Maybe Mr. Gershkovich was seized as a pawn to swap for Russians held within the West, because the American basketball participant Brittney Griner was in 2022. Maybe it was as a result of Mr. Gershkovich’s mother and father are Russian Jews who emigrated within the Nineteen Seventies, so Mr. Putin views him, as he views Ukraine, as inside his sphere of repression.
As the primary anniversary of Mr. Gershkovich’s incarceration approaches, there isn’t any proof of a possible commerce, although Mr. Putin did recommend final month that it may occur. And there’s no indication {that a} trial is imminent. As an alternative, Mr. Gershkovich will quickly have spent a 12 months at Lefortovo, which was constructed within the nineteenth century and was infamous within the Soviet period as an interrogation heart for political prisoners, who’re sometimes held in solitary confinement. Human contact is strictly restricted: Solely legal professionals are normally allowed to go to.
Ms. Kurmasheva, a twin Russian and American citizen, lived together with her husband and two daughters in Prague and labored there as an editor for R.F.E./R.L.’s Tatar-Bashkir service.

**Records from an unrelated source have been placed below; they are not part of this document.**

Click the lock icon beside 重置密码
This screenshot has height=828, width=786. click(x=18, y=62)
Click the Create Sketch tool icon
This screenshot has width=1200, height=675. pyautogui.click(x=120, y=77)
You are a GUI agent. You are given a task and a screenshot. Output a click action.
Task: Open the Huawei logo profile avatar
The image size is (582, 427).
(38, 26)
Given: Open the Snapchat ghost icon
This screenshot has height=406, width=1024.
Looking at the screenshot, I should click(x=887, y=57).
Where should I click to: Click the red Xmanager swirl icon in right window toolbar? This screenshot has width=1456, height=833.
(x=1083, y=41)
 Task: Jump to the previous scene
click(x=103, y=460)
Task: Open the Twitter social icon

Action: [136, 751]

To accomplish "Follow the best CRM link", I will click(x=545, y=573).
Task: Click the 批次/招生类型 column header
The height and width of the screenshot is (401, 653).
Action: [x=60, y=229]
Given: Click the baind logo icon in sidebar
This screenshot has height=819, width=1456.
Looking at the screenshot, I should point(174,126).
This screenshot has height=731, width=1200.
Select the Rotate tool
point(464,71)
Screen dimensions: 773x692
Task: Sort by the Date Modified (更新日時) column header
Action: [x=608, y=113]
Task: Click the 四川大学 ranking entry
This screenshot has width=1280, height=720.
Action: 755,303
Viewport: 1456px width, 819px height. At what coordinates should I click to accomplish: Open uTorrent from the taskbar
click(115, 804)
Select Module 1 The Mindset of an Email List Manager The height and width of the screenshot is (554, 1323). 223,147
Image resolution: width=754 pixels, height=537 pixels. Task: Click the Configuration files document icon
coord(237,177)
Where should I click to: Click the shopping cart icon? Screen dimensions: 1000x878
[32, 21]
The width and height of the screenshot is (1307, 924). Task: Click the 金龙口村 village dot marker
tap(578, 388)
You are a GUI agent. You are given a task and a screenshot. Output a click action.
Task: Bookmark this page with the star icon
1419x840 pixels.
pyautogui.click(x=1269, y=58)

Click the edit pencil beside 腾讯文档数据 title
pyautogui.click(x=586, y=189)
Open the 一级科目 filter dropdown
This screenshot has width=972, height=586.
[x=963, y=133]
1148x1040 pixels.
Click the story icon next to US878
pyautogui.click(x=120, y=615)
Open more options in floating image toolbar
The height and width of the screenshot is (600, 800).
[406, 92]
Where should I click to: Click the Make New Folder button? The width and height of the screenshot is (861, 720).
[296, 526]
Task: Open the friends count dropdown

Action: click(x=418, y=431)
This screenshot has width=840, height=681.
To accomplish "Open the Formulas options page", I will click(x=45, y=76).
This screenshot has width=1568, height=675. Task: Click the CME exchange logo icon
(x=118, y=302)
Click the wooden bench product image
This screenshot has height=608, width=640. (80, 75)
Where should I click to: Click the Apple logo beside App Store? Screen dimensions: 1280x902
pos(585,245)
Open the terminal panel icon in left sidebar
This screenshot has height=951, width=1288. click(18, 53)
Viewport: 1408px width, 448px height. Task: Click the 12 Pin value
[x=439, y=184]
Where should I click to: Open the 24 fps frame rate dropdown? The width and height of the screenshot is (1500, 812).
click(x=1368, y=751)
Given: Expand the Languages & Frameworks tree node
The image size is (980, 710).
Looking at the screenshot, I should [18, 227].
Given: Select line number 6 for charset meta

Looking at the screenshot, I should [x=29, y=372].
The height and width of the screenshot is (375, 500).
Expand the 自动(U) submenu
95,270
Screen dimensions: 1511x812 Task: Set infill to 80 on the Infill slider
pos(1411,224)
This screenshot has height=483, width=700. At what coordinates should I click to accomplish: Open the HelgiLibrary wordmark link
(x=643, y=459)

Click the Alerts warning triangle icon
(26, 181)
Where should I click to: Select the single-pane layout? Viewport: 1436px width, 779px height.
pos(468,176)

She traveled to the Russian metropolis of Kazan final Could to go to her ailing mom however was prevented from leaving, purportedly for failing to register her American passport. On Oct. 18 she was detained for failing to register as a “overseas agent,” and he or she has been held since.
Launched in 2012, the overseas agent regulation has been a central function of Mr. Putin’s efforts to painting the West as a devious enemy looking for to undermine Russia. The regulation requires any group or particular person in Russia who receives cash from overseas to register as a “overseas agent,” a phrase that, in Russian, carries a transparent connotation of espionage. In December, authorities in Kazan started one more investigation of Ms. Kurmasheva, this one for spreading false details about the Russian Military, and on Feb. 1, her pretrial detention was prolonged for 2 months.
Her husband, Pavel Butorin, who additionally works for R.F.E./R.L., has stated he suspects the brand new case entails a e-book that Ms. Kurmasheva and her colleagues coedited referred to as “Saying No to Battle: 40 Tales of Russians Who Oppose the Russian Invasion of Ukraine,” a set of radio interviews with Russian individuals who expressed their antiwar emotions in several methods. (Certainly one of them stated she was arrested for braiding a inexperienced ribbon in her hair.) Opposing the warfare is a criminal offense in Russia, and R.F.E./R.L. itself has been branded an “undesirable group,” placing Russians in danger for any reference to it.